Presidenza del Consiglio dei Ministri - Dipartimento per le Politiche antidroga

8.4 Comet Study

Presentazione

yhcLa Cannabis o canapa è una pianta erbacea appartenente alla famiglia delle Cannabinacee. I preparati psicoattivi, cioè in grado di interferire con le funzioni neuro-psichiche, contengono (THC) uno dei maggiori principi attivi della cannabis. La potenza della cannabis disponibile sul mercato è decisamente aumentata rispetto a quella degli anni '70. Nel commercio al dettaglio si può trovare hashish con un contenuto medio di THC pari al 10%, marijuana con THC medio del 5%, e la sansimiglia (un tipo particolare di marijuana fatta con le sole infiorescenze femminili) con THC medio del 12%.

Insieme al tabacco, all'alcol e alla caffeina, la cannabis è la droga più utilizzata e diffusa a livello mondiale. Il fumo di cannabis influisce sul cervello e altera la memoria a breve termine, le percezioni, la capacità di giudizio e le abilità motorie. Il principio attivo della cannabis, il THC, colpisce le cellule nervose in quella parte del cervello dove risiede la memoria, impedendo ai consumatori di ricordare avvenimenti recenti e rendendo difficoltoso l'apprendimento. L'esposizione cronica al THC accelera la degenerazione, normalmente collegata all'invecchiamento, di queste cellule nervose.
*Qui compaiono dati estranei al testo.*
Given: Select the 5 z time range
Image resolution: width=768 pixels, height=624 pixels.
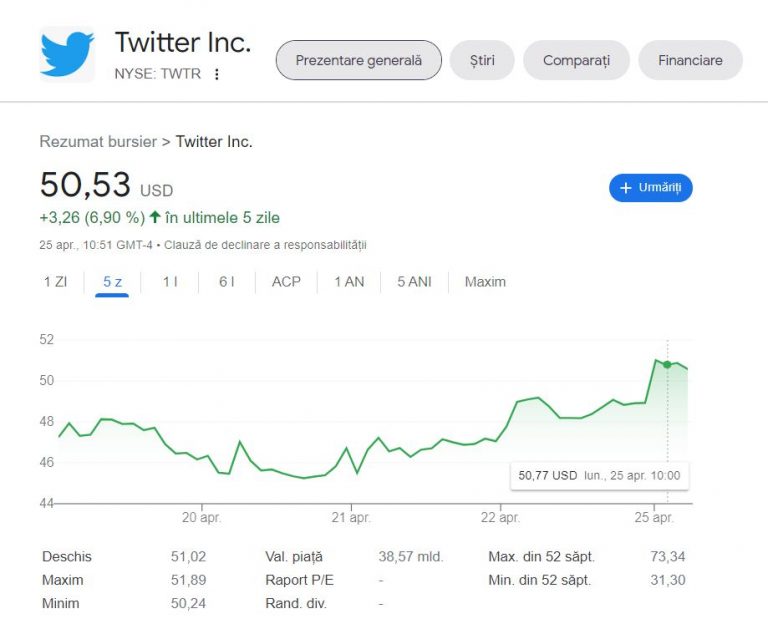Looking at the screenshot, I should click(x=112, y=282).
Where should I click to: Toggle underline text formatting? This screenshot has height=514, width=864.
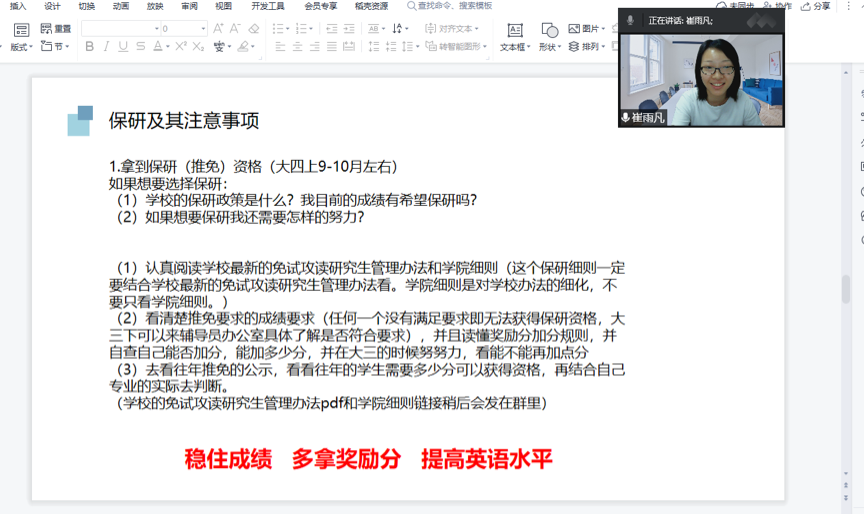pos(124,46)
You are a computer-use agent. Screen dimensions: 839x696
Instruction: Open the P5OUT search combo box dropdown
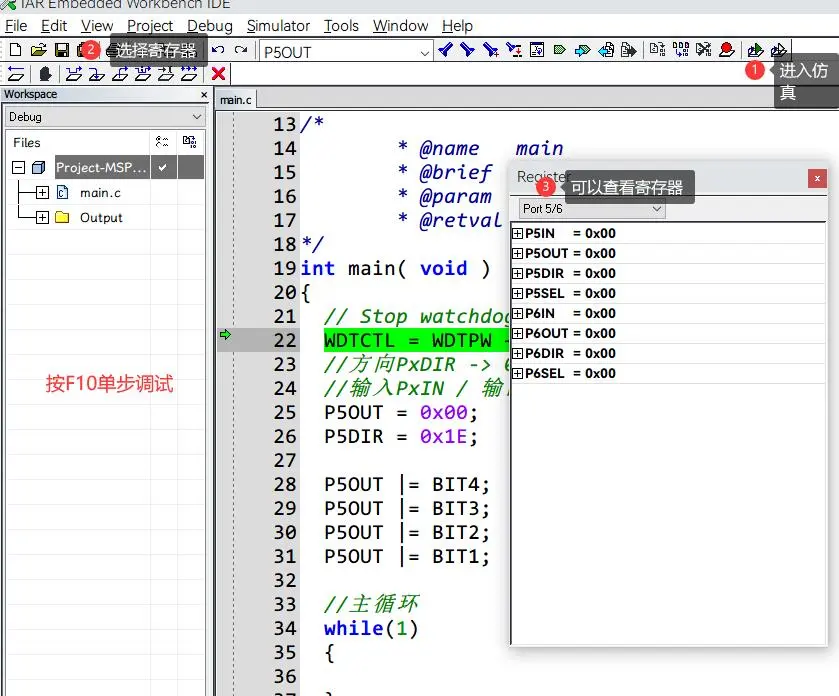tap(424, 50)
Il consumo di cannabis ha effetti molto gravi in età adolescenziale; studi recenti confermano che le alterazioni conseguenti all'uso di cannabis alterano la capacità dei neuroni di svilupparsi in maniera appropriata, con il risultato che il cervello di un adulto che da adolescente ha consumato cannabis risulta più vulnerabile ed esposto all'insorgere di disturbi mentali. Infatti contrariamente all'opinione corrente ci sono studi che dimostrano l'importante tossicità del D9 tetraidrocannabinoloD9 tetridrocannabinolo (metabolita principale della cannabis) in particolare a livello del sistema nervoso centrale con danni soprattutto a carico delle capacità neuro cognitive (attenzione, memoria ecc.).

Alcuni effetti del THC si esplicano anche a carico di vari organi ed apparati (sistema respiratorio, apparato riproduttivo) interferendo anche con sistemi endogeni complessi (sistema degli endocannabinoidi) che sono preposti al controllo dell'emotività e del rapporto con il cibo. Vi sono segnalazione che esista la possibilità che il THC possa avere effetti citotossici e genotossici a carico del DNA cellulare.